━━ Given records ━━
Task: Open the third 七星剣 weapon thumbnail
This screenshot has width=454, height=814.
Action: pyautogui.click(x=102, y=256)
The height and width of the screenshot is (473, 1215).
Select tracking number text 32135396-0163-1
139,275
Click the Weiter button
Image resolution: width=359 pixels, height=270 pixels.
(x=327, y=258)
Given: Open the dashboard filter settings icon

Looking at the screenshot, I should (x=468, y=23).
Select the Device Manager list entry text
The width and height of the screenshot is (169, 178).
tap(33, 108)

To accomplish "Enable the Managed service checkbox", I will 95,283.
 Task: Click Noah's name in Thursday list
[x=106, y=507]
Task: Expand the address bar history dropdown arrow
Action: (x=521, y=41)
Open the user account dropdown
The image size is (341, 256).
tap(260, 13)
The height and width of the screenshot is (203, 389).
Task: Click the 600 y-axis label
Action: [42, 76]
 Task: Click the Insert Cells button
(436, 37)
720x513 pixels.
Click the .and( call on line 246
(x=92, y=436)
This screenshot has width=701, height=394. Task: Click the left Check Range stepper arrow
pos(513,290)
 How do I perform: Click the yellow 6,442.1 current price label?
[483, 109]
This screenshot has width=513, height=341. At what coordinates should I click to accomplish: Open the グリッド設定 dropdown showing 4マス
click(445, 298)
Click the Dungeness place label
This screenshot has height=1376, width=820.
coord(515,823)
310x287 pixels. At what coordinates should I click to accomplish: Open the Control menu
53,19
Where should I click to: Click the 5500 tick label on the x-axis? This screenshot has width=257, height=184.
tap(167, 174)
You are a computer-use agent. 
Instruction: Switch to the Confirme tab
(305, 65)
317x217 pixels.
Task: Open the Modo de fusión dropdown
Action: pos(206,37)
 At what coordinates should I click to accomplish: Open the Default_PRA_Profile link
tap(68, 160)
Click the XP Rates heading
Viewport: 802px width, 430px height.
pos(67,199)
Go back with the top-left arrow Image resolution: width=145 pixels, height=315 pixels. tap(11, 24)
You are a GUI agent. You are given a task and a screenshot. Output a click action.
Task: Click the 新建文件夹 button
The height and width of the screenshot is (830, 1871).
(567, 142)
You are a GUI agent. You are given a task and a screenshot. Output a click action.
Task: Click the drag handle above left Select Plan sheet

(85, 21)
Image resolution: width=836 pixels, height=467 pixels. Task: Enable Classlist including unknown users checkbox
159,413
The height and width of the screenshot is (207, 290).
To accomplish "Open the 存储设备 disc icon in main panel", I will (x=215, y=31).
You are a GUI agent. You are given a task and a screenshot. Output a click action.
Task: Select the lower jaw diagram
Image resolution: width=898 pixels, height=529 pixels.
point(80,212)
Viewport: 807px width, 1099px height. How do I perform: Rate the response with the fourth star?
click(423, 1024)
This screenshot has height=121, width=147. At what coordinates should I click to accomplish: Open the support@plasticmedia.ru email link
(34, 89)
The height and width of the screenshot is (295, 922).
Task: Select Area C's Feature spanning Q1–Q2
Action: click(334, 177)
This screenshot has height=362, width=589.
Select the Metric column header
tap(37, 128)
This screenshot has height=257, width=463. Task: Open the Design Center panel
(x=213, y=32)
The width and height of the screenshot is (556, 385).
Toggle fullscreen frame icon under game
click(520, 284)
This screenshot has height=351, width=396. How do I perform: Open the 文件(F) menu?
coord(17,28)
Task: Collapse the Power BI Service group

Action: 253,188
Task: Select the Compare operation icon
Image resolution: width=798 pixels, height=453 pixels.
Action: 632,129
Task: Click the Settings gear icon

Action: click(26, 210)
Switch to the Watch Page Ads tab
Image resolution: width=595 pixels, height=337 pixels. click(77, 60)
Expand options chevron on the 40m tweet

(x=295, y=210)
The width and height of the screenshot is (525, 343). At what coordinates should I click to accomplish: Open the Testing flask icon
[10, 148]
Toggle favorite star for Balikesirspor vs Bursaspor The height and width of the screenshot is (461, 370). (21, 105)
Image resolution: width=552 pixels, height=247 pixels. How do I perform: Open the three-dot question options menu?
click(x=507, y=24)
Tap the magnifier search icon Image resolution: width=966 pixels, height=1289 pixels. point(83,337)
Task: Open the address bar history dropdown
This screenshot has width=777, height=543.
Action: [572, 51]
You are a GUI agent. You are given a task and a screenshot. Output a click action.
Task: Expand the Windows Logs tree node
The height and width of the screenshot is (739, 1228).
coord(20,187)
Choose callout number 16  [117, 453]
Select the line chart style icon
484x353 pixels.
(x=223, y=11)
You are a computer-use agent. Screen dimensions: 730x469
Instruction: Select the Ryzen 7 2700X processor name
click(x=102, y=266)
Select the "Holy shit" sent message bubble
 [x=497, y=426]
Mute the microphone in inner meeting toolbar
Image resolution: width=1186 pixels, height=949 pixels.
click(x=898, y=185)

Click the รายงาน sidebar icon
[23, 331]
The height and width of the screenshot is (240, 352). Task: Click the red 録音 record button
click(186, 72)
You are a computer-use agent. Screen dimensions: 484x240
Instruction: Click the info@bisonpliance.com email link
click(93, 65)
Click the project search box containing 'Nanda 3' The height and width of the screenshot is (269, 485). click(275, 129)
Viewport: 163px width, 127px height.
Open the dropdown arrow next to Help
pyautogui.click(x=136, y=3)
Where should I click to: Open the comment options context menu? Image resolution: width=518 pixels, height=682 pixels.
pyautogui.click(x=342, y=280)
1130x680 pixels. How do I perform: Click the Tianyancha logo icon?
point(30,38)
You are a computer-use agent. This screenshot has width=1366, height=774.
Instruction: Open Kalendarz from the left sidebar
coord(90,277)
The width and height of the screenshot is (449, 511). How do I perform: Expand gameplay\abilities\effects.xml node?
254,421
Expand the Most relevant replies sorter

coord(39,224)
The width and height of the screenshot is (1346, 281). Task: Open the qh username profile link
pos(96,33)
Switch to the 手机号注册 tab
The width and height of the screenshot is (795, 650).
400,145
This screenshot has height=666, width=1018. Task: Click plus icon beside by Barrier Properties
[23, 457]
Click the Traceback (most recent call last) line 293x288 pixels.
━━━
## [About this task]
Repeat the data exactly as it was given above.

## [Output for this task]
Task: Open the third 七星剣 weapon thumbnail
This screenshot has width=454, height=814.
Action: pyautogui.click(x=102, y=256)
The height and width of the screenshot is (473, 1215).
Select tracking number text 32135396-0163-1
139,275
Click the Weiter button
Image resolution: width=359 pixels, height=270 pixels.
(x=327, y=258)
Given: Open the dashboard filter settings icon

Looking at the screenshot, I should (x=468, y=23).
Select the Device Manager list entry text
The width and height of the screenshot is (169, 178).
tap(33, 108)

To accomplish "Enable the Managed service checkbox", I will 95,283.
 Task: Click Noah's name in Thursday list
[x=106, y=507]
Task: Expand the address bar history dropdown arrow
Action: (x=521, y=41)
Open the user account dropdown
The image size is (341, 256).
tap(260, 13)
The height and width of the screenshot is (203, 389).
Task: Click the 600 y-axis label
Action: [42, 76]
 Task: Click the Insert Cells button
(436, 37)
720x513 pixels.
Click the .and( call on line 246
(x=92, y=436)
This screenshot has width=701, height=394. Task: Click the left Check Range stepper arrow
pos(513,290)
 How do I perform: Click the yellow 6,442.1 current price label?
[483, 109]
This screenshot has width=513, height=341. At what coordinates should I click to accomplish: Open the グリッド設定 dropdown showing 4マス
click(445, 298)
Click the Dungeness place label
This screenshot has height=1376, width=820.
coord(515,823)
310x287 pixels. At what coordinates should I click to accomplish: Open the Control menu
53,19
Where should I click to: Click the 5500 tick label on the x-axis? This screenshot has width=257, height=184.
tap(167, 174)
You are a computer-use agent. 
Instruction: Switch to the Confirme tab
(305, 65)
317x217 pixels.
Task: Open the Modo de fusión dropdown
Action: pos(206,37)
 At what coordinates should I click to accomplish: Open the Default_PRA_Profile link
tap(68, 160)
Click the XP Rates heading
Viewport: 802px width, 430px height.
pos(67,199)
Go back with the top-left arrow Image resolution: width=145 pixels, height=315 pixels. tap(11, 24)
You are a GUI agent. You are given a task and a screenshot. Output a click action.
Task: Click the 新建文件夹 button
The height and width of the screenshot is (830, 1871).
(567, 142)
You are a GUI agent. You are given a task and a screenshot. Output a click action.
Task: Click the drag handle above left Select Plan sheet

(85, 21)
Image resolution: width=836 pixels, height=467 pixels. Task: Enable Classlist including unknown users checkbox
159,413
The height and width of the screenshot is (207, 290).
To accomplish "Open the 存储设备 disc icon in main panel", I will (x=215, y=31).
You are a GUI agent. You are given a task and a screenshot. Output a click action.
Task: Select the lower jaw diagram
Image resolution: width=898 pixels, height=529 pixels.
point(80,212)
Viewport: 807px width, 1099px height. How do I perform: Rate the response with the fourth star?
click(423, 1024)
This screenshot has height=121, width=147. At what coordinates should I click to accomplish: Open the support@plasticmedia.ru email link
(34, 89)
The height and width of the screenshot is (295, 922).
Task: Select Area C's Feature spanning Q1–Q2
Action: click(334, 177)
This screenshot has height=362, width=589.
Select the Metric column header
tap(37, 128)
This screenshot has height=257, width=463. Task: Open the Design Center panel
(x=213, y=32)
The width and height of the screenshot is (556, 385).
Toggle fullscreen frame icon under game
click(520, 284)
This screenshot has height=351, width=396. How do I perform: Open the 文件(F) menu?
coord(17,28)
Task: Collapse the Power BI Service group

Action: 253,188
Task: Select the Compare operation icon
Image resolution: width=798 pixels, height=453 pixels.
Action: 632,129
Task: Click the Settings gear icon

Action: click(26, 210)
Switch to the Watch Page Ads tab
Image resolution: width=595 pixels, height=337 pixels. click(77, 60)
Expand options chevron on the 40m tweet

(x=295, y=210)
The width and height of the screenshot is (525, 343). At what coordinates should I click to accomplish: Open the Testing flask icon
[10, 148]
Toggle favorite star for Balikesirspor vs Bursaspor The height and width of the screenshot is (461, 370). (21, 105)
Image resolution: width=552 pixels, height=247 pixels. How do I perform: Open the three-dot question options menu?
click(x=507, y=24)
Tap the magnifier search icon Image resolution: width=966 pixels, height=1289 pixels. point(83,337)
Task: Open the address bar history dropdown
This screenshot has width=777, height=543.
Action: [572, 51]
You are a GUI agent. You are given a task and a screenshot. Output a click action.
Task: Expand the Windows Logs tree node
The height and width of the screenshot is (739, 1228).
coord(20,187)
Choose callout number 16  [117, 453]
Select the line chart style icon
484x353 pixels.
(x=223, y=11)
You are a computer-use agent. Screen dimensions: 730x469
Instruction: Select the Ryzen 7 2700X processor name
click(x=102, y=266)
Select the "Holy shit" sent message bubble
 [x=497, y=426]
Mute the microphone in inner meeting toolbar
Image resolution: width=1186 pixels, height=949 pixels.
click(x=898, y=185)

Click the รายงาน sidebar icon
[23, 331]
The height and width of the screenshot is (240, 352). Task: Click the red 録音 record button
click(186, 72)
You are a computer-use agent. Screen dimensions: 484x240
Instruction: Click the info@bisonpliance.com email link
click(93, 65)
Click the project search box containing 'Nanda 3' The height and width of the screenshot is (269, 485). click(275, 129)
Viewport: 163px width, 127px height.
Open the dropdown arrow next to Help
pyautogui.click(x=136, y=3)
Where should I click to: Open the comment options context menu? Image resolution: width=518 pixels, height=682 pixels.
pyautogui.click(x=342, y=280)
1130x680 pixels. How do I perform: Click the Tianyancha logo icon?
point(30,38)
You are a computer-use agent. This screenshot has width=1366, height=774.
Instruction: Open Kalendarz from the left sidebar
coord(90,277)
The width and height of the screenshot is (449, 511). How do I perform: Expand gameplay\abilities\effects.xml node?
254,421
Expand the Most relevant replies sorter

coord(39,224)
The width and height of the screenshot is (1346, 281). Task: Open the qh username profile link
pos(96,33)
Switch to the 手机号注册 tab
The width and height of the screenshot is (795, 650).
400,145
This screenshot has height=666, width=1018. Task: Click plus icon beside by Barrier Properties
[23, 457]
Click the Traceback (most recent call last) line 293x288 pixels.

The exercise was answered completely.